Colacionar é conferir os bens e valores recebidos antes da abertura da sucessão de forma a


garantir a igualdade da legítima. Tem como objetivo restabelecer a igualdade entre herdeiros
legitimários.
São pressupostos da colação:
a) Ocorrência de sucessão legítima;
b) Existência de co-herdeiros necessários descendentes;
c) Ocorrência de uma liberalidade em vida.
Os bens sujeitos à colação são:
a) Doações e dotes constituídos pelos ascendentes;
b) Venda de bens ou doações feitas por interposta pessoa;
c) Outros recursos fornecidos pelo ascendente em favorecimento do descendente.
De acordo com o disposto no art. 2.004 do CC, o valor da colação é o que lhe for atribuído
no ato de liberalidade e, na falta desse valor, os bens doados serão avaliados com base no que
valiam ao tempo da liberalidade.
Os gastos ordinários do ascendente para com o descendente não são colacionáveis, por não
constituírem doação, nem liberalidade (art. 2.010 e art. 2.011 do CC).

29. Da partilha

É o ato pelo qual o partidor procede à divisão de um patrimônio entre os interessados, em


inventário causa mortis e a ser homologado pelo juiz.
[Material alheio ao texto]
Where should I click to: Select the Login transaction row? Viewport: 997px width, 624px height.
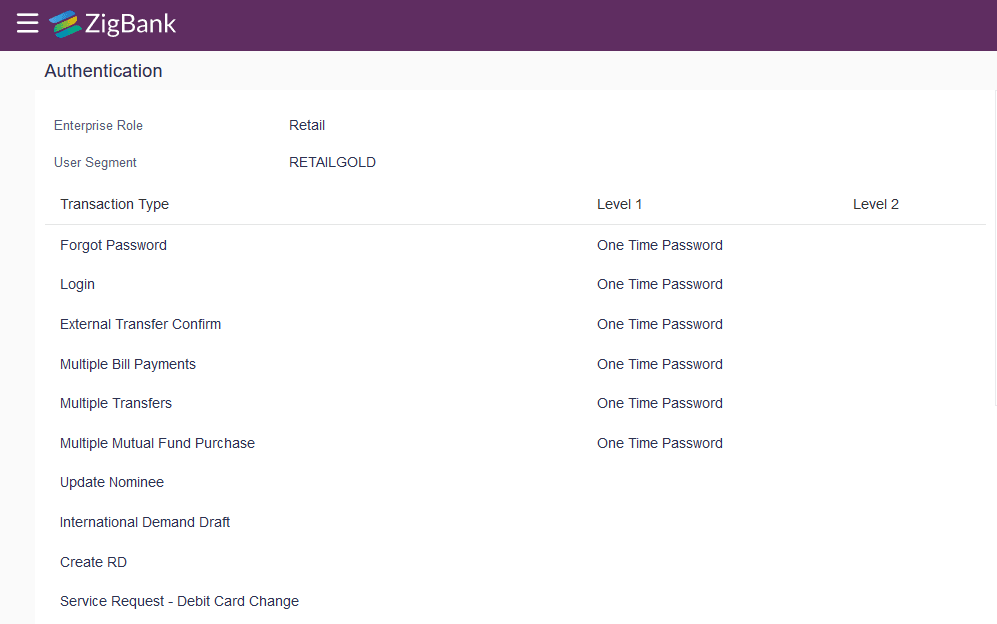tap(77, 284)
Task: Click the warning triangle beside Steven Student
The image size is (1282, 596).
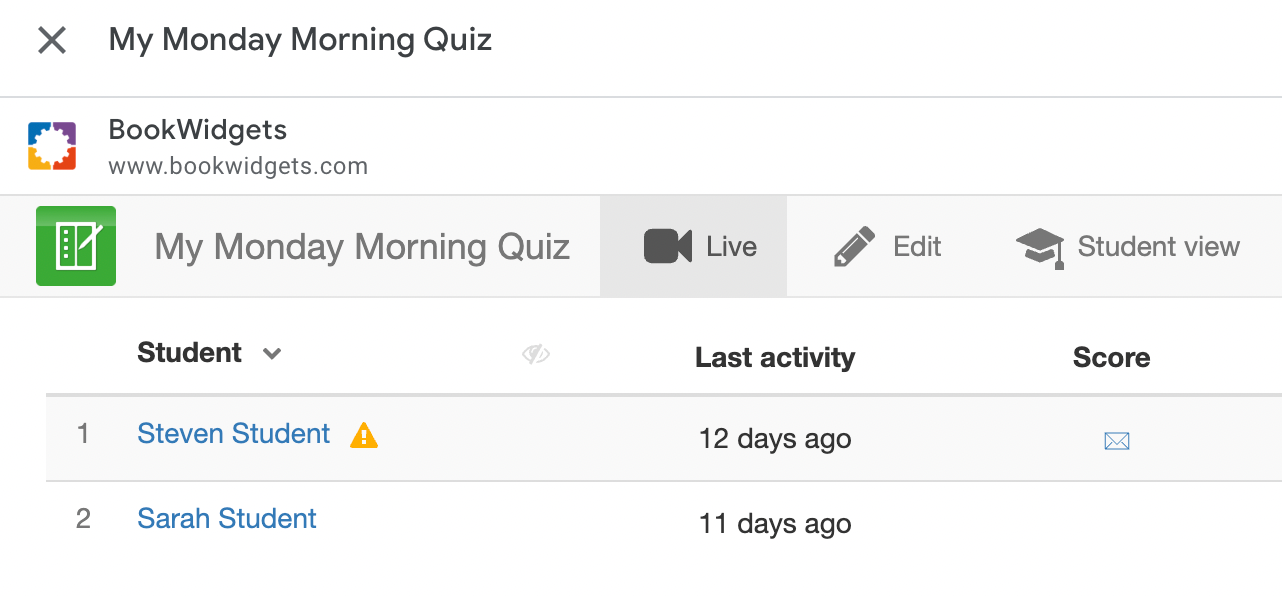Action: [364, 435]
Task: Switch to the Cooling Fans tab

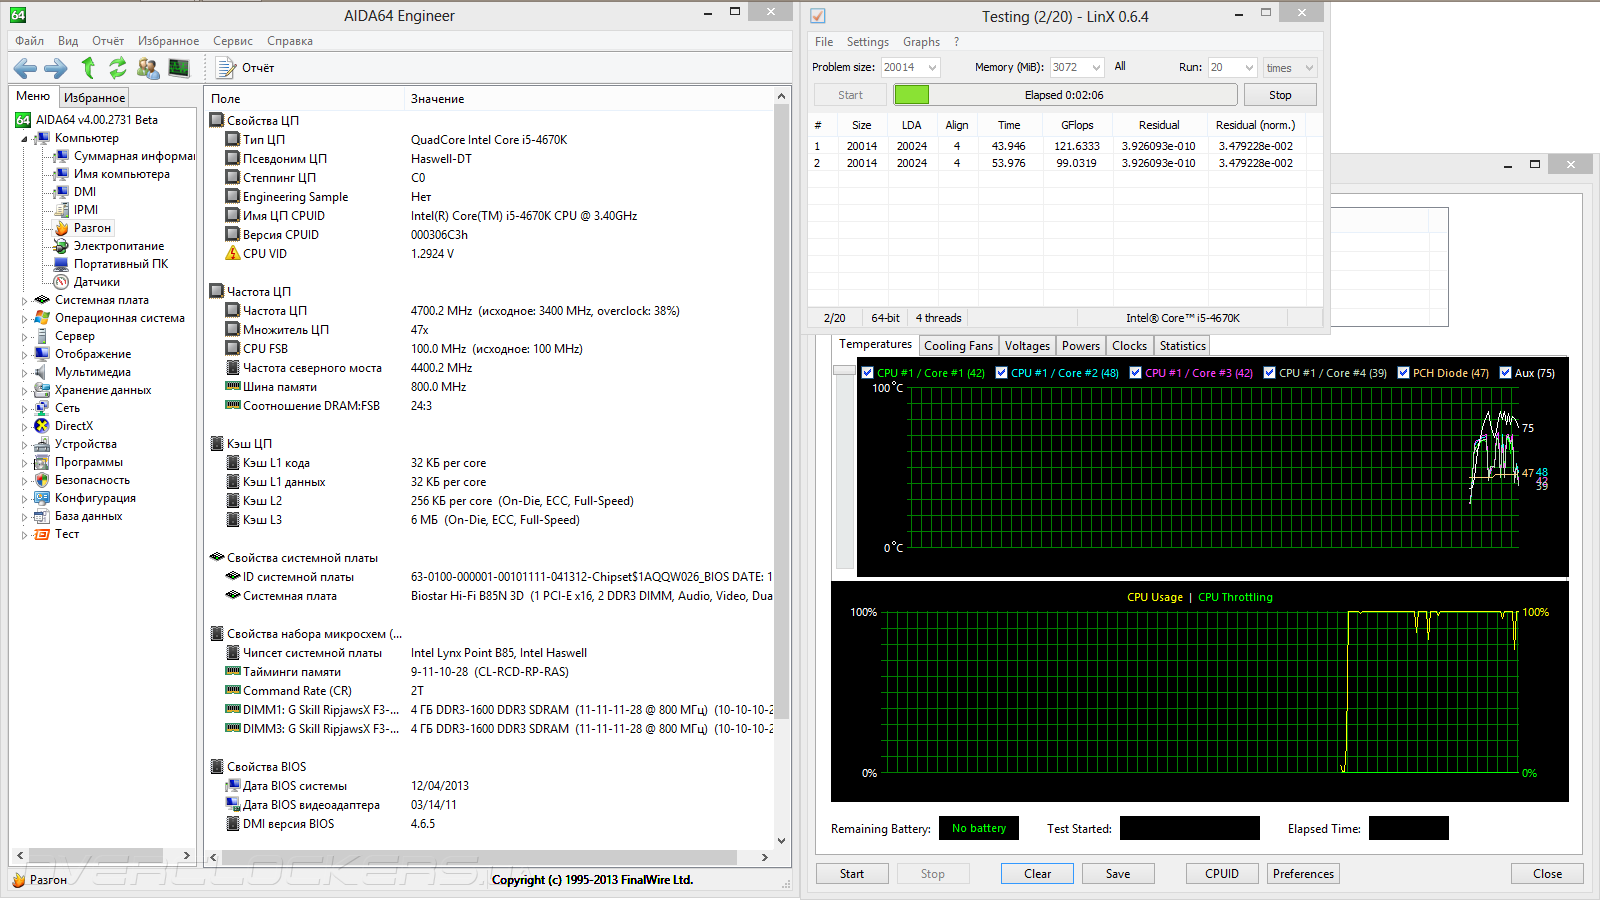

Sendo incapazes ou inexistindo
composição entre os herdeiros, a partilha será sempre judicial (art. 2.016 do CC). Trata-se de
um ato anulável e a invalidação deve ser promovida através de ação anulatória, com prazo
prescricional de 1 (um) ano, contado nos termos do disposto no parágrafo único do art. 1.029
do CPC.
A partilha em vida é possível e ela não se confunde com a doação (art. 2.018 do CC).